*** Block opens ***

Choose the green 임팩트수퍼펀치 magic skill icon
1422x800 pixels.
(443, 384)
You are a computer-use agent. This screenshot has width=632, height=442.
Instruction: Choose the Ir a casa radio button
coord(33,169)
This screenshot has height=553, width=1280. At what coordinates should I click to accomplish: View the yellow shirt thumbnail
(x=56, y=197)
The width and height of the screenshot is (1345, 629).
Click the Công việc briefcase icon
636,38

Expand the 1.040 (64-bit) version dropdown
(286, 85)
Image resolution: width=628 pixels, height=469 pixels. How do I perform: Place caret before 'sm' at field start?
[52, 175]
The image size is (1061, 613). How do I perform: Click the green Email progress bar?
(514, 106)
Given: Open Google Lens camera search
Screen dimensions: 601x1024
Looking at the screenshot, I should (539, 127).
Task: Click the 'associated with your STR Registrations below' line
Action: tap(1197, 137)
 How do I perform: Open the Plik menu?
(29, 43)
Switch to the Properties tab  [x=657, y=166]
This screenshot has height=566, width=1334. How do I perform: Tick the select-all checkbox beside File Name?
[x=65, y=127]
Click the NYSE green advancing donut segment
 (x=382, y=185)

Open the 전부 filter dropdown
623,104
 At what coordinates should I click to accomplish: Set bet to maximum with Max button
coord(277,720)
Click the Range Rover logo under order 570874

*** Block closes ***

[Work required]:
Each entry must appear in the reply exactly as written.

[Reply to the exercise]:
Choose the green 임팩트수퍼펀치 magic skill icon
1422x800 pixels.
(443, 384)
You are a computer-use agent. This screenshot has width=632, height=442.
Instruction: Choose the Ir a casa radio button
coord(33,169)
This screenshot has height=553, width=1280. At what coordinates should I click to accomplish: View the yellow shirt thumbnail
(x=56, y=197)
The width and height of the screenshot is (1345, 629).
Click the Công việc briefcase icon
636,38

Expand the 1.040 (64-bit) version dropdown
(286, 85)
Image resolution: width=628 pixels, height=469 pixels. How do I perform: Place caret before 'sm' at field start?
[52, 175]
The image size is (1061, 613). How do I perform: Click the green Email progress bar?
(514, 106)
Given: Open Google Lens camera search
Screen dimensions: 601x1024
Looking at the screenshot, I should (539, 127).
Task: Click the 'associated with your STR Registrations below' line
Action: tap(1197, 137)
 How do I perform: Open the Plik menu?
(29, 43)
Switch to the Properties tab  [x=657, y=166]
This screenshot has height=566, width=1334. How do I perform: Tick the select-all checkbox beside File Name?
[x=65, y=127]
Click the NYSE green advancing donut segment
 (x=382, y=185)

Open the 전부 filter dropdown
623,104
 At what coordinates should I click to accomplish: Set bet to maximum with Max button
coord(277,720)
Click the Range Rover logo under order 570874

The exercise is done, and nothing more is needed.